On another table, against the opposite wall, three boombox-style cassette players were displayed. The speakers had been detached; the speaker wires ran along the floor, crawled up the side of the large storage cabinet next to the table, and disappeared under the lumpy white sheet that draped the cabinet as if it were a body in a morgue.
Not far from where she stood, four metal folding chairs were arranged around a card table dressed in a red-and-white-checkered vinyl tablecloth. Two candles in silver holders flanked a plastic floral centerpiece. The Gryphon lit those candles last.
She looked around at the trailer that had become her prison. The candles’ flickering glow rippled over the walls and ceiling like rain shadows.
“So what do you think?” the Gryphon asked.
“It’s very nice. Very ... homey.”
“I know you’re going to be happy here, Wendy.”
Her name sounded obscene sliding out of his mouth, filthy and slimy, a pale mucid earthworm emerging from its hole.
She forced a smile. “I’m sure I will.”
The twenty-five-minute drive from the gas station to the trailer, most of which had passed in silence, had given her time to think. She’d decided her best hope of survival was to agree with everything he said.
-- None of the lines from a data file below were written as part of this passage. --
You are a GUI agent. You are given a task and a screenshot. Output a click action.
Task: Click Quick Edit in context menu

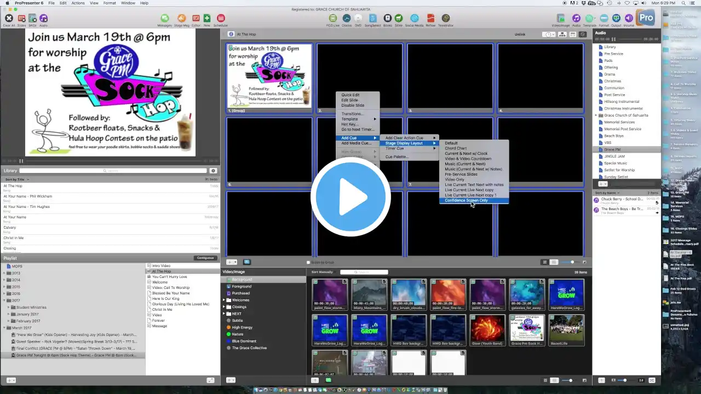point(351,95)
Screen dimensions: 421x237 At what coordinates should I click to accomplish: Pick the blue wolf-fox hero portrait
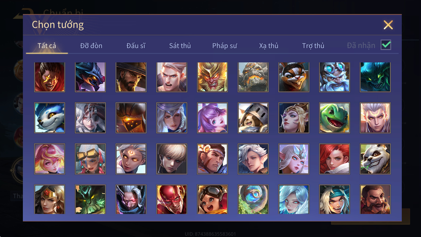coord(49,118)
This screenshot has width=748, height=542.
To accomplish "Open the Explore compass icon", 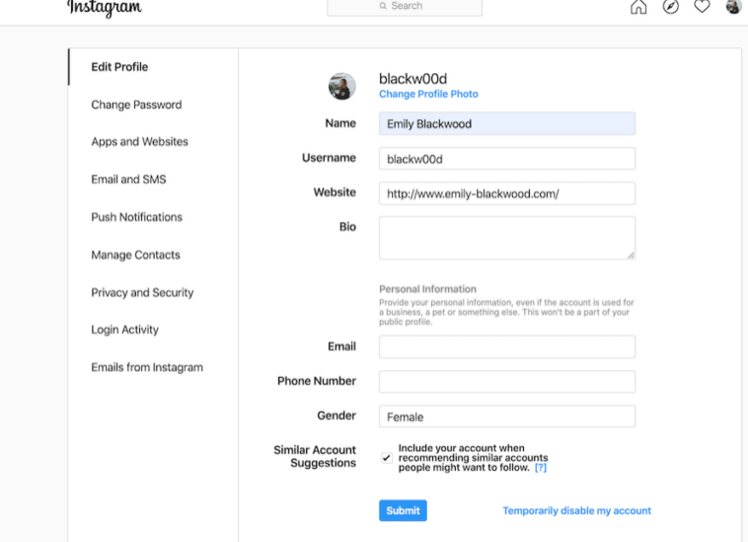I will click(670, 7).
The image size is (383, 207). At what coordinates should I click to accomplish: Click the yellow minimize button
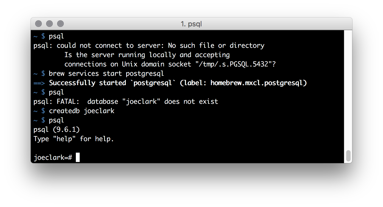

If she could mollify him, humor him, go along with whatever he wanted, then maybe he wouldn’t kill her. Maybe.
She was pretty sure he’d been serious when he claimed to feel something like love for her. Of course it wasn’t love in any terms a normal person would understand. He seemed to regard her not as a human being but as a toy, a plaything, like ... like one of those life-size inflatable dolls sold as masturbatory aids.
“Penny for your thoughts, Wendy.”
She realized he was watching her face. “Oh, nothing,” she answered lightly.
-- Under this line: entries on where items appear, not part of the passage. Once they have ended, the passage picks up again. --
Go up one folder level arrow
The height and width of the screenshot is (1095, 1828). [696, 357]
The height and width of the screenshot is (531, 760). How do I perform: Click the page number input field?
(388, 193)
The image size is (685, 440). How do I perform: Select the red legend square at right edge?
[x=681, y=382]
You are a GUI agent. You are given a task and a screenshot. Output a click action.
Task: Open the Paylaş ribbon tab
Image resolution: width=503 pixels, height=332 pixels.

“No, no. When I say, ‘Penny for your thoughts,’ you have to tell me what you’re thinking. It’s a rule, see? A rule for lovers.”
“I see. Well, I was just thinking that ...” Make it good. “That, as nice as this hideaway of yours is, it sure could use a woman’s touch.”
“Which is precisely why you’re here. To make my special place even more special.” He grinned. “You can put those bags down now. Gently, please.”
She’d forgotten she was holding them. She placed both shopping bags carefully on the floor near the card table.
When she looked up, she saw the Gryphon slip his sunglasses into his pocket, then put on an ordinary pair of glasses, which he hadn’t worn before. Thick-lensed glasses with heavy black frames. They struck a chord of memory in her.
Gazing at him in the alley, she’d had the feeling his face was familiar; now she was certain of it. She’d seen this man before. And when she had, he’d been wearing those black-framed glasses—yes—glasses that had caught the amber glow of a computer terminal’s display screen.
The clerk at Crane’s. That was who he was.
“You,” she whispered.
He smiled at her. “Recognition at last.”